### STATED TASK
Please write out again the rows between the line holding "Where should I" and the line holding "click(x=1074, y=31)", inclusive, and nothing else, adding 130 to each coordinate in the answers and leaving all other text unchanged.

### INPUT
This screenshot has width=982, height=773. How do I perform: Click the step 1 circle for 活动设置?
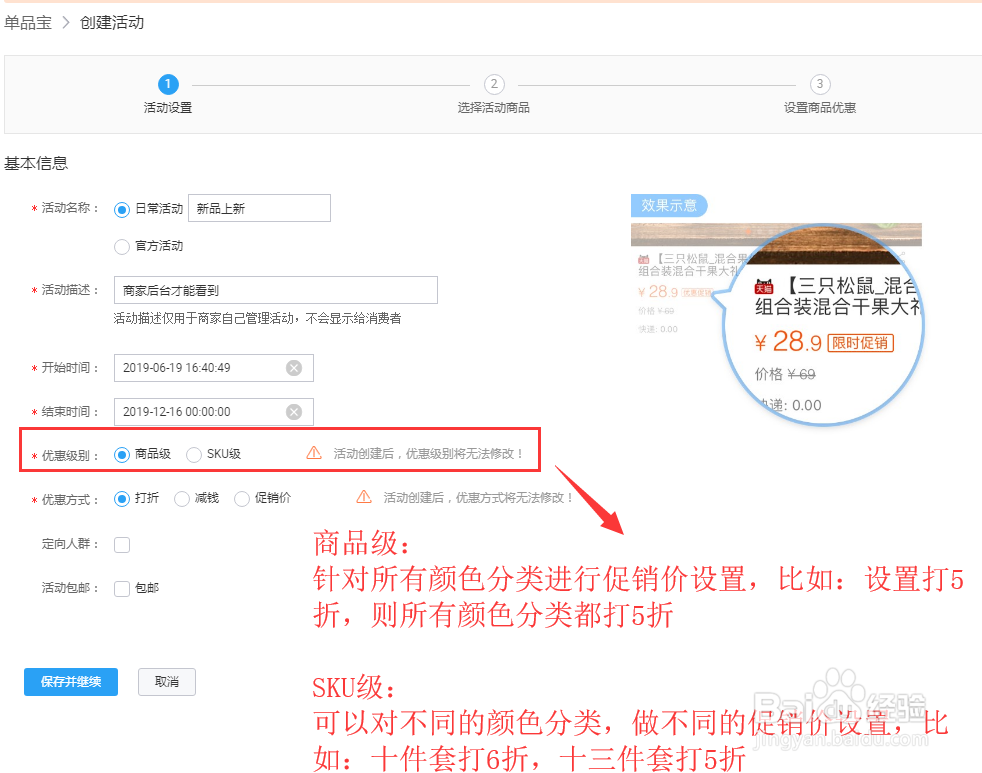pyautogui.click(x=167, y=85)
* * *
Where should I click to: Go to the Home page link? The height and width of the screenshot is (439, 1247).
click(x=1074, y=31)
---
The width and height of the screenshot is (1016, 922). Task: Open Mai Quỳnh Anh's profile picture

### FULL SOLUTION
Where should I click to: Go to the Home page link? The height and width of the screenshot is (439, 1247).
click(x=1204, y=161)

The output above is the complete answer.